(Collected data)
◇ ◇ ◇ ◇ ◇

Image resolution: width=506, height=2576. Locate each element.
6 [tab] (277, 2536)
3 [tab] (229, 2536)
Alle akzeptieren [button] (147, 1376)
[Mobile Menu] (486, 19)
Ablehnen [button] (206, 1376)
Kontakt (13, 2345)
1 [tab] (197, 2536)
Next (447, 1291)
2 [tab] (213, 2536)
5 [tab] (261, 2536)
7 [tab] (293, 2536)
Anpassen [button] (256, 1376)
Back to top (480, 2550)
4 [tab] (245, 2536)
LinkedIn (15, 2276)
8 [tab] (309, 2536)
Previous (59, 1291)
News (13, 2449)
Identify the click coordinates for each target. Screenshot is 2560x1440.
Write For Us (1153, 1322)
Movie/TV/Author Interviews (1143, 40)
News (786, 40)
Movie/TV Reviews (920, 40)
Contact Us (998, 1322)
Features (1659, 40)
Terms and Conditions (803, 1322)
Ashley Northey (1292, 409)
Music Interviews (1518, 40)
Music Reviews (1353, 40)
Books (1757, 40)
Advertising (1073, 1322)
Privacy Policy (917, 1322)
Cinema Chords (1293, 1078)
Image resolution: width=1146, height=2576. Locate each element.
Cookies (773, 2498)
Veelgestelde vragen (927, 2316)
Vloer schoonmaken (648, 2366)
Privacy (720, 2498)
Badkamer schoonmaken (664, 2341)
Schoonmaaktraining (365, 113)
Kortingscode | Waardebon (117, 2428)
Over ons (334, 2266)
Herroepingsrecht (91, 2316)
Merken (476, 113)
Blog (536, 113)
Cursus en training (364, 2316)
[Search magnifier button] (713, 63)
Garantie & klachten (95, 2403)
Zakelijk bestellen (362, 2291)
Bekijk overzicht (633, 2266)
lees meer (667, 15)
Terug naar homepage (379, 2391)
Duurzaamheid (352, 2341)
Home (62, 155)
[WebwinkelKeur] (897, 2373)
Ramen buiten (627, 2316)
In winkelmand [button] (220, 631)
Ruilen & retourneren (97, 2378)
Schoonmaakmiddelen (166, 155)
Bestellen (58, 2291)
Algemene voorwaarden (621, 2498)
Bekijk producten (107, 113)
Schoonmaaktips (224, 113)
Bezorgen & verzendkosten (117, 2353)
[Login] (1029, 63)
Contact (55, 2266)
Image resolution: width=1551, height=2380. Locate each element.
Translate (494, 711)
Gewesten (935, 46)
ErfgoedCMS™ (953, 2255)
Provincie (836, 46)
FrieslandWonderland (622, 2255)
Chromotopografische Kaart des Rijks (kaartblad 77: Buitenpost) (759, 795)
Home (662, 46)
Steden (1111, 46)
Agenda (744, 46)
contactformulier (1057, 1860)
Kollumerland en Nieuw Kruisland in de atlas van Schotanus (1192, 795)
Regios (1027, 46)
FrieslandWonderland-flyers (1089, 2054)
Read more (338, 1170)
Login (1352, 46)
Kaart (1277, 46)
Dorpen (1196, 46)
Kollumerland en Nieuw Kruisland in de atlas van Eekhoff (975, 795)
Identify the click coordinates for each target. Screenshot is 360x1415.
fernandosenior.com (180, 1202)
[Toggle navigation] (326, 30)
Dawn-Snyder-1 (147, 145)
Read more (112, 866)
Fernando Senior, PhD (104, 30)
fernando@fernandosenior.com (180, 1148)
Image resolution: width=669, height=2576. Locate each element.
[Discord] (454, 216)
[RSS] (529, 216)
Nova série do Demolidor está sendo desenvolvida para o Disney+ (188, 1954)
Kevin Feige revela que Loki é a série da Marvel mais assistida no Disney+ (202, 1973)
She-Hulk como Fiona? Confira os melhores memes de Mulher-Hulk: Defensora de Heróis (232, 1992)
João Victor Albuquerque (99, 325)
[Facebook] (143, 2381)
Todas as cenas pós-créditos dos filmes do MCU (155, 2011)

◇ ◇ ◇ ◇ ◇

• Task: In the data above, find each line where the string "Identify" appears, then copy it.

• Exercise solution:
Identify the click coordinates for each target. Screenshot is 2560x1440.
Identify the click coordinates for each target. Screenshot is 360x1415.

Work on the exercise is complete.